Thursday 6 March 2014

Hunger

I don't know what I found most shocking - the inquest verdict finding that a man with mental ill-health issues called Mark Wood had died of starvation in prosperous rural Oxfordshire - after his ESA was wrongly stopped following yet another botched Atos medical - or the fact that the story only made page 11 of Saturday's Guardian

Have we really reached a point where a man can starve to death in a first world country, due in large account to failings of our Social Security system, and it doesn't warrant more prominence and greater soul-searching in a major left-leaning newspaper than this? 

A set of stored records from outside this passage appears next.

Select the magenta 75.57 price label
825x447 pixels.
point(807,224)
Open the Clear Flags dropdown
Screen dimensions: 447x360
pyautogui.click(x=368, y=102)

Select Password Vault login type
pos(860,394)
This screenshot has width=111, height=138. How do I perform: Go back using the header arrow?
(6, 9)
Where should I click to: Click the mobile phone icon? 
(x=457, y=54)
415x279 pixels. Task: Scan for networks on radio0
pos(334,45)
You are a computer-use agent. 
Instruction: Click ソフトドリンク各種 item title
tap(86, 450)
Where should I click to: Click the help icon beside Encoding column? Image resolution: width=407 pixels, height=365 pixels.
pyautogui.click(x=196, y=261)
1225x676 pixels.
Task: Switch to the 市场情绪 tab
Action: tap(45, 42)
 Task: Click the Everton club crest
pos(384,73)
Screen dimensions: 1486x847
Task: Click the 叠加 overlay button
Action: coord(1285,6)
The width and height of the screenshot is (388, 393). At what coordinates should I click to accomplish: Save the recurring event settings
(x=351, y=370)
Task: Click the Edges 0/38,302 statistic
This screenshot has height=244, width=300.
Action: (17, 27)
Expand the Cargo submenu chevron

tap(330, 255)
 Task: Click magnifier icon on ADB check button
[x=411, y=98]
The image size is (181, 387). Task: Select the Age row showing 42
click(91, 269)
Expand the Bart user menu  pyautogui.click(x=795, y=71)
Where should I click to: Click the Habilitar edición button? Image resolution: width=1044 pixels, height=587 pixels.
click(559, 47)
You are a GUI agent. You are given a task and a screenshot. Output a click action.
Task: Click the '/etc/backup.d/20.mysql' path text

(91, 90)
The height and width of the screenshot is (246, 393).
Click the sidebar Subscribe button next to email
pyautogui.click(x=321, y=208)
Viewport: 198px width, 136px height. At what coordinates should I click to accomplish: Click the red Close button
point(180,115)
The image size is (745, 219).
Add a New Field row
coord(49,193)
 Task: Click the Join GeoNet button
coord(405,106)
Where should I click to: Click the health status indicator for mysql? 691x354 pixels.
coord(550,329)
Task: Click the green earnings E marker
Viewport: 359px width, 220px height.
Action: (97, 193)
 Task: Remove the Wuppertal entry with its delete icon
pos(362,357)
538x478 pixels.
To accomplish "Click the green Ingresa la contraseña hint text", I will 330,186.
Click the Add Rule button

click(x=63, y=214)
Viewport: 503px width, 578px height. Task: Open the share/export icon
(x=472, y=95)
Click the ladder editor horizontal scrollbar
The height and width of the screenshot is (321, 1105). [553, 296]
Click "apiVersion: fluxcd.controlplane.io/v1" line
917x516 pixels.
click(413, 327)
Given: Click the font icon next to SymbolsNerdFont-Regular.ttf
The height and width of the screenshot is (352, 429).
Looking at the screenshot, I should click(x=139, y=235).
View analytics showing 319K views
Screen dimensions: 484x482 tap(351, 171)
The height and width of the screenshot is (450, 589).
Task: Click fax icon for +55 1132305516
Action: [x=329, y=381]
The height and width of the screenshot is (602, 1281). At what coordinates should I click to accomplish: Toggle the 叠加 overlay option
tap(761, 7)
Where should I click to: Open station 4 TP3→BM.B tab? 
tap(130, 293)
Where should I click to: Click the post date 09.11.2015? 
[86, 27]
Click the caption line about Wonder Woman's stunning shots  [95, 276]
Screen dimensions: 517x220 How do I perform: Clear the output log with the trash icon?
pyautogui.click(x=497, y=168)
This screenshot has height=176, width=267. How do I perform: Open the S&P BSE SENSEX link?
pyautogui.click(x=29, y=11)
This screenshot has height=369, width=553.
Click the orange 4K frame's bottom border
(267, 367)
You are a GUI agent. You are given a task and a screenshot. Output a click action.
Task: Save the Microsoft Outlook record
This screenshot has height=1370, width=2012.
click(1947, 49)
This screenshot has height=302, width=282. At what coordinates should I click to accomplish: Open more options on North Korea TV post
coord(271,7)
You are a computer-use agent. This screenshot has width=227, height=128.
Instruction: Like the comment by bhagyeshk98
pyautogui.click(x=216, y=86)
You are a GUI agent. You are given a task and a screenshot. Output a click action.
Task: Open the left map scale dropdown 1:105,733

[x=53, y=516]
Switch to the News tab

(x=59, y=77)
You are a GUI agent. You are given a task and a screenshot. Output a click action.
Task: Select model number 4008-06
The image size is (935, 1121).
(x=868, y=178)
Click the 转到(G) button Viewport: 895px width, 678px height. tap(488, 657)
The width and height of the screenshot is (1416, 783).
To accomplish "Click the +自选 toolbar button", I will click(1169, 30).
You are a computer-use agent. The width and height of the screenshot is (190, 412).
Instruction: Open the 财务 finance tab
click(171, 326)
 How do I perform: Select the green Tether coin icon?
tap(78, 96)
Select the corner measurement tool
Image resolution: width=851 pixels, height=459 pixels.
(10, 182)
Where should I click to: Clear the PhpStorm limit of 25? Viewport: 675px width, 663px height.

It's fair enough that the deepening crisis in Ukraine made the front page headline, but below it there was room for a poverty-focussed story - the proliferation of fixed-odds gaming machines in betting shops, especially in the most economically depressed districts.  But while we well-meaning, soft-hearted Guardian readers will have no problem seeing this as cynical corporations exploiting people with no other hope of riches, how many others will get no further than seeing the headline on the newspaper stand and interpret it as further evidence that the idle scroungers must have more than enough benefit if they can afford to gamble?  It's much harder to reason away the needless death of a desperately ill man, especially when it's a coroner not a campaigner making the analysis.

Too many have died falling through the holes in what was once a much sounder safety net.  Searching using the keywords 'benefits' 'cuts' and 'suicide' turned up the following headlines on the first page alone:
Unfortunately, rather than use these stories and others for a serious investigation into what is happening to our society, the BBC have hired 'Love Productions' of Benefits Street fame, to make them a new series on poverty.  Believing apparently that the only way you can get 'hard-working families' and viewers to care is by introducing the radiant glow of a 'celebrity' into the narrative, we're promised the spectacle of a benevolent Rachel Johnson living with real poor people for an entire week.  In the publicity, Johnson has been quoted as noting that the people she stayed with lived 'like animals' (she is supposedly expressing pity, not disapproval, through this comment) and the phrase 'Poverty Safari' has been used. 

'Poverty safari': words fail me.

Meanwhile, I'm planning some benefits training for a group of volunteers who didn't exist thirty years ago when I started doing benefits advice.  They run this city's network of Foodbanks. 

Sometimes it's almost impossible to believe it's 2014.